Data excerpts
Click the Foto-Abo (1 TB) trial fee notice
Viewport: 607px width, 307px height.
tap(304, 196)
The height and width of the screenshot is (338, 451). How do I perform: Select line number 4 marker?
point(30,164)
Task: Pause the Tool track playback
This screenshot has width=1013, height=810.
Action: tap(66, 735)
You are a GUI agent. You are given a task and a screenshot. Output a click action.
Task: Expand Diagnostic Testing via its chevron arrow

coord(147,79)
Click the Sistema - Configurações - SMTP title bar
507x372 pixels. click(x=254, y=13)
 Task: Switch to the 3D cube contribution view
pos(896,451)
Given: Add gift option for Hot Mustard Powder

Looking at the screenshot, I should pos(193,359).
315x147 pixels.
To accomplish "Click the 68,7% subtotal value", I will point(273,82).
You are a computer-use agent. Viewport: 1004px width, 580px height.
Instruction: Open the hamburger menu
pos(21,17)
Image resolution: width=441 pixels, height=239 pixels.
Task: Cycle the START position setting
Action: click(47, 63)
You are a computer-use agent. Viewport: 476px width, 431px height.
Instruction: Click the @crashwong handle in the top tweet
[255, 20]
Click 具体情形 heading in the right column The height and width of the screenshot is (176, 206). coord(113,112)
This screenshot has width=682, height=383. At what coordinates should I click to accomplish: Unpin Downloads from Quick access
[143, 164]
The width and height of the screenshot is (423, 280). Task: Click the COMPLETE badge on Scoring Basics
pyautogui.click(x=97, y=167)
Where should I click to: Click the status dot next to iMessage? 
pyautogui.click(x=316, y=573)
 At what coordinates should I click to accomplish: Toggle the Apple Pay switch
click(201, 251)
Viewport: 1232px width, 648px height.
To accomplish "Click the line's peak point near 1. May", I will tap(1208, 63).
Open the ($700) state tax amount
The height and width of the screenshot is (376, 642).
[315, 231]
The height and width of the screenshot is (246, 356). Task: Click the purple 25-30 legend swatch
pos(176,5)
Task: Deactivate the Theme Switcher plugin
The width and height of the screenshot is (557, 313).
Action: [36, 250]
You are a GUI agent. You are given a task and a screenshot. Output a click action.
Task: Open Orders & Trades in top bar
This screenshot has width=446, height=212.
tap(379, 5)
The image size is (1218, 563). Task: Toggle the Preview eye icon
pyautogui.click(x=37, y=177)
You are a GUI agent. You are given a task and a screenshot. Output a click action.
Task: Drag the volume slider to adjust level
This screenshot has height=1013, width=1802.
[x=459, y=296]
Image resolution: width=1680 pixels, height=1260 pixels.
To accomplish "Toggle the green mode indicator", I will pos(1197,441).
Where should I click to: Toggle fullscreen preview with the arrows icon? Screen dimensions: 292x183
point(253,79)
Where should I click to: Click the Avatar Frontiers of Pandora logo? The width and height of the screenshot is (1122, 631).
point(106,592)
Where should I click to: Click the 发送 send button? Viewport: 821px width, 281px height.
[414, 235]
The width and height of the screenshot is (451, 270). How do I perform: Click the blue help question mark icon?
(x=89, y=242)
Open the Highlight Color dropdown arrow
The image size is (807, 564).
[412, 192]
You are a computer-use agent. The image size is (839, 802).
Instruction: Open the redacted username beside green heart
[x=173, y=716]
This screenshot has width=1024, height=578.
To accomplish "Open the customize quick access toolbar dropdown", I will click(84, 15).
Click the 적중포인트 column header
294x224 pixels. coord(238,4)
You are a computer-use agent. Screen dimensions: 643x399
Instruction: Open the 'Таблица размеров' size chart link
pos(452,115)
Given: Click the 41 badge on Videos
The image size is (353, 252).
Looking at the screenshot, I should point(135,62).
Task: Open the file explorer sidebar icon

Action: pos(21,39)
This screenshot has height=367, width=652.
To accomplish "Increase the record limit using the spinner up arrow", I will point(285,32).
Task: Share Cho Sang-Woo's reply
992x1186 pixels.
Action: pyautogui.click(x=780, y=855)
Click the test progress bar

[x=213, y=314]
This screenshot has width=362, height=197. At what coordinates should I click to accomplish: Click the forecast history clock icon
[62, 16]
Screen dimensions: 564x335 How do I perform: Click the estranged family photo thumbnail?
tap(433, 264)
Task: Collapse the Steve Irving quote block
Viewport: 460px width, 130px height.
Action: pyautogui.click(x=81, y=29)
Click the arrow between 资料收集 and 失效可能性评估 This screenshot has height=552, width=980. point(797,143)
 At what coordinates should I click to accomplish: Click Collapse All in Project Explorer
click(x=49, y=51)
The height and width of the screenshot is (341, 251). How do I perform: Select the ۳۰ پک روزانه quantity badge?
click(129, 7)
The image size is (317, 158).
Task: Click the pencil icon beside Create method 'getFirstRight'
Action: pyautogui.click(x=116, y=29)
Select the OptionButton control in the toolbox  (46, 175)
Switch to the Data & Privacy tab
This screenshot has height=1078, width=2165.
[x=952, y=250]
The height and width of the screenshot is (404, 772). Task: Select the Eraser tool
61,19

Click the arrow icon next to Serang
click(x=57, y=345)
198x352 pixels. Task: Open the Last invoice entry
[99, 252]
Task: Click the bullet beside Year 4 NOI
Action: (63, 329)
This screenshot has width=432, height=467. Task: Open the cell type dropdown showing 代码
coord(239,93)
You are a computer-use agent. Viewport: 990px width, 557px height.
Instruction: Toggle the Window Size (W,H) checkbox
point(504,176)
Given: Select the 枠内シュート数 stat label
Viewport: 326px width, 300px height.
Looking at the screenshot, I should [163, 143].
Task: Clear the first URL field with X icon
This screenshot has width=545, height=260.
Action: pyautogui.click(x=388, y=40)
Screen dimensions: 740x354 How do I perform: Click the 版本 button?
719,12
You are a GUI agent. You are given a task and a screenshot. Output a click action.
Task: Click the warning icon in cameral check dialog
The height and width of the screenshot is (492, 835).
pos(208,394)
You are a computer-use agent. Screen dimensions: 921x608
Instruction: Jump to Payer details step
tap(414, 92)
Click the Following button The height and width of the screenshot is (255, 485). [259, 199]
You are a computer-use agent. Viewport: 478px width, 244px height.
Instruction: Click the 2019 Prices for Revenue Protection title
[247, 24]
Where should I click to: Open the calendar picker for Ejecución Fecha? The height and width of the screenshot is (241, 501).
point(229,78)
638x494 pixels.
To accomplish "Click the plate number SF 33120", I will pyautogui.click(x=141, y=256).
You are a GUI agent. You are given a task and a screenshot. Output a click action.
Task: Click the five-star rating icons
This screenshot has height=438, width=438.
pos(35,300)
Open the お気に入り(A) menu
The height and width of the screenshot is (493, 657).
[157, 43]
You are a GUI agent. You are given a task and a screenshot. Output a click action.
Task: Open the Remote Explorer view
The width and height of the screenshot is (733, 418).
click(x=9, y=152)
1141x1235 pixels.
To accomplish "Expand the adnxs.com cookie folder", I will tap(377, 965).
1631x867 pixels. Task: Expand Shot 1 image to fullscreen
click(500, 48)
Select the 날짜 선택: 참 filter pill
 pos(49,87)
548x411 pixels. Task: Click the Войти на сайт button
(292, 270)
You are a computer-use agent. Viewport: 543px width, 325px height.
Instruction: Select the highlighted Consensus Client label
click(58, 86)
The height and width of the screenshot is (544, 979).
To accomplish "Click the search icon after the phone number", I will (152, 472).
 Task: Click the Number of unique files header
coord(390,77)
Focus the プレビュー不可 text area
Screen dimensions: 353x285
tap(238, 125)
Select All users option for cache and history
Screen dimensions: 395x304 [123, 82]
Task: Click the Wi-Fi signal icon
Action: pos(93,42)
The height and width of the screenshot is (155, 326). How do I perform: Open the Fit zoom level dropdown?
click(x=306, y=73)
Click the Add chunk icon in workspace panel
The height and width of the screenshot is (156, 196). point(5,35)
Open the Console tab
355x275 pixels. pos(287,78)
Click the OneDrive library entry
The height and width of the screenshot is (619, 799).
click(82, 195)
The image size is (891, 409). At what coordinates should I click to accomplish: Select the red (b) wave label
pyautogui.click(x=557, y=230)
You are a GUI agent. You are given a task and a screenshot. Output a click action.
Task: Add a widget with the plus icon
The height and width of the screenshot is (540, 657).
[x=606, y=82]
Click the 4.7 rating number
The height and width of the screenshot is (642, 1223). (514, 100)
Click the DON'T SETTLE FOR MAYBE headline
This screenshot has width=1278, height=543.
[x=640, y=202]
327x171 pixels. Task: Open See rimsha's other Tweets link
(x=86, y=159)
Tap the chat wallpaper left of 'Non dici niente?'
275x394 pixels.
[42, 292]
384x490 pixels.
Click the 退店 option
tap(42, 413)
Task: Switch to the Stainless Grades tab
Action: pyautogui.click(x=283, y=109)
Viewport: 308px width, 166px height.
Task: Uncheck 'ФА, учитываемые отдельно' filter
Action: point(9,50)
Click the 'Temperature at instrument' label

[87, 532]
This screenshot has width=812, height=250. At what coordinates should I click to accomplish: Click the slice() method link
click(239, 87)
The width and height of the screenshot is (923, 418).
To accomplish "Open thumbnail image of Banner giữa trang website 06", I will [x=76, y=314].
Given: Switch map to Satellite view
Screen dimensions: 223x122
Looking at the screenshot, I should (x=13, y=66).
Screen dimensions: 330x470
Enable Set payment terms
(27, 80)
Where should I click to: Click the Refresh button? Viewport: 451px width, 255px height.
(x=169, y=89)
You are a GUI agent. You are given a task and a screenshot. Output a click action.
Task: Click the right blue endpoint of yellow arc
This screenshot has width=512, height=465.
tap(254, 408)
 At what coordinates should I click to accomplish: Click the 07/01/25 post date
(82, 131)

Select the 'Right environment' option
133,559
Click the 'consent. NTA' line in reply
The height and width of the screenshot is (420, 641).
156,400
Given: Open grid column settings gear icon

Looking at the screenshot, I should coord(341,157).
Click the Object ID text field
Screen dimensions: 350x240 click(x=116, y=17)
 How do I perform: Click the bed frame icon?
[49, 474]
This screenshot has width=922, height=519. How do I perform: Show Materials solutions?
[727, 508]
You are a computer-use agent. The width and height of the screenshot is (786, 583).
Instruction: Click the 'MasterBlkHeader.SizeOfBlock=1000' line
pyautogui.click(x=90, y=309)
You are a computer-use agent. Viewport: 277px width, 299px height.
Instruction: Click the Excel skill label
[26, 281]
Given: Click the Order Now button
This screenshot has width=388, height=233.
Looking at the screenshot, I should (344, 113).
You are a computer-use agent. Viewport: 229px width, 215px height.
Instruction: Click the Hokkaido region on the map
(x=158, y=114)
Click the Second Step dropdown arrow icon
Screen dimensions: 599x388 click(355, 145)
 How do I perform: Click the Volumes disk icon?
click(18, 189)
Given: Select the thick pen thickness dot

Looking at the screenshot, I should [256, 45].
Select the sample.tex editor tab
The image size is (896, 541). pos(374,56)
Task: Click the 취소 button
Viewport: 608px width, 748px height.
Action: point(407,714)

**WHAT THIS TASK INVOLVES**
Give back exactly the lines above starting at the line where "Open the Highlight Color dropdown arrow" appears and ending at the line where "This screenshot has width=1024, height=578." appears, both included, with no other lines.

**TASK RESULT**
Open the Highlight Color dropdown arrow
The image size is (807, 564).
[412, 192]
You are a computer-use agent. The image size is (839, 802).
Instruction: Open the redacted username beside green heart
[x=173, y=716]
This screenshot has width=1024, height=578.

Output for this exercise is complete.